Fieramente rechazó toda oposición. ¿No sabían que ella podía ha­cer cualquier cosa con él, conven­cerlo de tomar su alimento cuando estuviera con fiebre, y los remedios cuando se mostrara reacio ? Vamos, con sólo acariciarle la frente podía ella hacerlo dormir. Rápidamente alistó todo para el viaje, arregló con una vecina el cuidado de los niños y tomó el tranvía camino de la esta­ción.
Aquella misma noche en la granja de los Carrolls se instalaba Rosa, sin aceptar objeción alguna, como enfer­mera de Miguel.

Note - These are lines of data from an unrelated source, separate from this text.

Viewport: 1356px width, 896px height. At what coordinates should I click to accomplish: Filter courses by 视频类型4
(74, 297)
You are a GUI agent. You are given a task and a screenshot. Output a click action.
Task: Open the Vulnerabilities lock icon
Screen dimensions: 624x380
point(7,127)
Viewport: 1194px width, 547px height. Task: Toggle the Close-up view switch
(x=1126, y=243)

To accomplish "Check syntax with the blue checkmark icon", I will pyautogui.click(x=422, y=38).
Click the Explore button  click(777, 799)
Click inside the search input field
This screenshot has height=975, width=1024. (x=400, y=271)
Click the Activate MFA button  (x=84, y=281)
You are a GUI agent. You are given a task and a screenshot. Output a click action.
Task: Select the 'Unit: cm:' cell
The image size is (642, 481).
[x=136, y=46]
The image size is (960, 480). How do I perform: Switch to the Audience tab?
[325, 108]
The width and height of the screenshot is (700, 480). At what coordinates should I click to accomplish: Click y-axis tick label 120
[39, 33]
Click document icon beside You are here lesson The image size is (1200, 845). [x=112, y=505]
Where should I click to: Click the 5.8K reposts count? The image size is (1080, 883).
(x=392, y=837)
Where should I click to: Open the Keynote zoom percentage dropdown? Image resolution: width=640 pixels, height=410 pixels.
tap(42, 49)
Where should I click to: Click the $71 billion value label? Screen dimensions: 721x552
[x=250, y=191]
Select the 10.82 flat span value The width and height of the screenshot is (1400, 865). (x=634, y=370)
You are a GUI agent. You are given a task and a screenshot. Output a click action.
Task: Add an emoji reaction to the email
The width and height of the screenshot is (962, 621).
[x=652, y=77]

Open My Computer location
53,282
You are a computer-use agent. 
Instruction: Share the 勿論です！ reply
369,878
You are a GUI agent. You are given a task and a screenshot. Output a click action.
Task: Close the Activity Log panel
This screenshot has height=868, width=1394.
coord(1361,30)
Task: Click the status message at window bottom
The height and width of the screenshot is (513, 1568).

Era un serio ataque de neumonía. Frecuentemente, viendo al enfermito respirar trabajosamente, en el rostro de Rosa se reflejaba una angustia insufrible. La tos era lo peor. Con uno de sus brazos alrededor del cuello del niño, indiferente al peligro para ella, sostenía el cuerpo del enfermo hasta que pasaba el espasmo. Así trascurrie­ron los días y las noches.
Al fin pasó el período agudo. Se le dijo a Rosa que Miguel estaba fuera de peligro. Se levantó medio des­vanecida de la orilla del lecho del enfermo, oprimiéndose la frente con las manos.
—Ahora ya puedo descansar—diio sonriendo débilmente—Tengo un dolor de cabeza terrible...
El germen de la enfermedad de Miguel la había atacado. Pero no hizo blanco en los pulmones. Lo que pasó fue peor. Se le desarrolló una meningitis neumocócica, y Rosa no recobró nunca el conocimiento. Creo haberles dicho a ustedes que ella entonces catorce. años.

EL VERANO pasado fui al soli­tario cementerio cubierto de brezos que se extiende a espaldas de la iglesia. Una suave brisa del oeste soplaba de la Bahía de Galway lle­vando de las cercanas casuchas en­caladas el humo de la turba cuyo olor es como el aliento, como el alma misma de Irlanda. No había coronas que adornaran el angosto túmulo de verdura bajo el cual dormía Rosa el sueno eterno. Pero medio oculto entre la yerba vi un diminuto rosal silvestre que ostentaba en su tallo una sencilla rosa blanca. Y de re­pente, surgiendo de detrás de las nubes grises, el sol alumbró con toda su brillantez la humilde flor y la pe­queña lápida blanca donde estaba grabado su nombre.